++++ Dataset excerpts

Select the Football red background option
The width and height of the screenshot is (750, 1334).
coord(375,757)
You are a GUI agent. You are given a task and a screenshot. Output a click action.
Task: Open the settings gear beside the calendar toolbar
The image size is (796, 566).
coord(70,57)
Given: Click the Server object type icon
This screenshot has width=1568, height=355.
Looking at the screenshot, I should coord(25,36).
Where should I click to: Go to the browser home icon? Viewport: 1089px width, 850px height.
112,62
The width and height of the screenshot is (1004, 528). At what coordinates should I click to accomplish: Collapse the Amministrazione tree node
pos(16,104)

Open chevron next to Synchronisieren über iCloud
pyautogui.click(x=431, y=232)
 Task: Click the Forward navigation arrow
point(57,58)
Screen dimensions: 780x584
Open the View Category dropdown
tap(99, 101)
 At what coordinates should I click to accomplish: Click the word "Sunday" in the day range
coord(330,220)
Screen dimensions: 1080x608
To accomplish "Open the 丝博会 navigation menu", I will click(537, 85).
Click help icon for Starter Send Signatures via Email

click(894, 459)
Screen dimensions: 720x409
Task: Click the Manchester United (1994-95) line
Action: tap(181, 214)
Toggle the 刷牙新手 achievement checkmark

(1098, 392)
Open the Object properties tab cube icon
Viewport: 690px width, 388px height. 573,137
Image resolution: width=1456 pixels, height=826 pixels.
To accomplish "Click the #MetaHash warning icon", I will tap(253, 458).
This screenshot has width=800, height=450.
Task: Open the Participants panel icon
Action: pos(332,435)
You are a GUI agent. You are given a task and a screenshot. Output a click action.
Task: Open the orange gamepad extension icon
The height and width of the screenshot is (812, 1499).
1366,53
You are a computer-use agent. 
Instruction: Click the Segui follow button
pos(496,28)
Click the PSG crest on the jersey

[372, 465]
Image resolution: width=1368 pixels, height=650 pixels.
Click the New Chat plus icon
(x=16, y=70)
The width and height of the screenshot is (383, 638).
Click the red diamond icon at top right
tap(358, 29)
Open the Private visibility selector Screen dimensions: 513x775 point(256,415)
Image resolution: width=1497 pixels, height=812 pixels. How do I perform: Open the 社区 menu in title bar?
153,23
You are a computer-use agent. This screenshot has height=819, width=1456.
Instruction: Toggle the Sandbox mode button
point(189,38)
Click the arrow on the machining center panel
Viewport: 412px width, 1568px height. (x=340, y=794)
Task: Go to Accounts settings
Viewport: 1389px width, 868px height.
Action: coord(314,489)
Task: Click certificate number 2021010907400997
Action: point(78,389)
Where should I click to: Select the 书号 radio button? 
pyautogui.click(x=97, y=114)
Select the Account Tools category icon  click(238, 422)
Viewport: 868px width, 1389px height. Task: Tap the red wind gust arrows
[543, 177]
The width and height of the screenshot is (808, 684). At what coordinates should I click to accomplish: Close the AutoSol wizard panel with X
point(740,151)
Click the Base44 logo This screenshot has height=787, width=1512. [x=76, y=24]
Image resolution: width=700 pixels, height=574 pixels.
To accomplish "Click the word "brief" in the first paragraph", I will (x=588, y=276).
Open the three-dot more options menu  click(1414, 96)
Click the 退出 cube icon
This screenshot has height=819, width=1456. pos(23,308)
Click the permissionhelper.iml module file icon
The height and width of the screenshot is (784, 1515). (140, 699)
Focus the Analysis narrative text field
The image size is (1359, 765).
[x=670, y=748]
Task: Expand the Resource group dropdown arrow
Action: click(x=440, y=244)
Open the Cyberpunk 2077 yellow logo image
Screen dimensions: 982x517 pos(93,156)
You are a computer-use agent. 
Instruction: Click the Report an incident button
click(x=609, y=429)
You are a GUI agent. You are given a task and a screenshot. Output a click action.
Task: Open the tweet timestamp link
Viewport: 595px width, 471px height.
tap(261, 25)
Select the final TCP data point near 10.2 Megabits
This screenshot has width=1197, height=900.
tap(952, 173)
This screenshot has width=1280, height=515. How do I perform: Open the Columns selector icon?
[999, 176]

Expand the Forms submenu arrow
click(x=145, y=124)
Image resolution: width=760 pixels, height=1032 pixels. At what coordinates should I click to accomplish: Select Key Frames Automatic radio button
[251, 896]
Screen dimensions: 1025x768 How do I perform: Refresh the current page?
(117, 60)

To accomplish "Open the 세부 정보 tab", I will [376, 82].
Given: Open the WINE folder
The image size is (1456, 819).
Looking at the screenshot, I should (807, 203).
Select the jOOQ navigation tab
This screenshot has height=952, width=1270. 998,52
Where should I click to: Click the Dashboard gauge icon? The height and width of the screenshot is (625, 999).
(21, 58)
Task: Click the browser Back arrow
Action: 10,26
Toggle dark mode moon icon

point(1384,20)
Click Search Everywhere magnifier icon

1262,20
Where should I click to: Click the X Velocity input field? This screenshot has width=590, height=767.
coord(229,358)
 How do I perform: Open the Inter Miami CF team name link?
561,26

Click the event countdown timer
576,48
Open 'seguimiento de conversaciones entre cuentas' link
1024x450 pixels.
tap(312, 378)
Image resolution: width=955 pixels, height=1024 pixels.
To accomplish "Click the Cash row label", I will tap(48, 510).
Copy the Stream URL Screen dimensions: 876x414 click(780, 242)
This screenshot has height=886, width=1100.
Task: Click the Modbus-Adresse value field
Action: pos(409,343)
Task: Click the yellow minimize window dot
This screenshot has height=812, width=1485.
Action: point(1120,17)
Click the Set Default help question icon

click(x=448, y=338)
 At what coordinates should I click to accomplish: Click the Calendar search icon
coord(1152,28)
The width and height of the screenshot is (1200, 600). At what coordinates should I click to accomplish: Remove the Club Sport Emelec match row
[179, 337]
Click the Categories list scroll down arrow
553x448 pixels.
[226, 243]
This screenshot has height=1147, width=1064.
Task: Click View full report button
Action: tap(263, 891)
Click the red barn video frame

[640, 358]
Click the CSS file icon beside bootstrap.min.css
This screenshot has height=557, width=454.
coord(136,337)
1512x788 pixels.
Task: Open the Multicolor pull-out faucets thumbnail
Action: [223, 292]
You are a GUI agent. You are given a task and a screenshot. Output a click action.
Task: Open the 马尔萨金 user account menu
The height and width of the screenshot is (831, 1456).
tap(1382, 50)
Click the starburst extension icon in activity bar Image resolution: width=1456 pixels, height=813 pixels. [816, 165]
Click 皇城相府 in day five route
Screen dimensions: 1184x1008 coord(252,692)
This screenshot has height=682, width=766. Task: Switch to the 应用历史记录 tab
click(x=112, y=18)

++++++++

#### Task statement
Render the items as a numbered list, beginning at the line that contains "Open chevron next" and ending after the line that contains "will click(537, 85).", with blank lines omitted.

#### Answer in full
1. Open chevron next to Synchronisieren über iCloud
2. pyautogui.click(x=431, y=232)
3.  Task: Click the Forward navigation arrow
4. point(57,58)
5. Screen dimensions: 780x584
6. Open the View Category dropdown
7. tap(99, 101)
8.  At what coordinates should I click to accomplish: Click the word "Sunday" in the day range
9. coord(330,220)
10. Screen dimensions: 1080x608
11. To accomplish "Open the 丝博会 navigation menu", I will click(537, 85).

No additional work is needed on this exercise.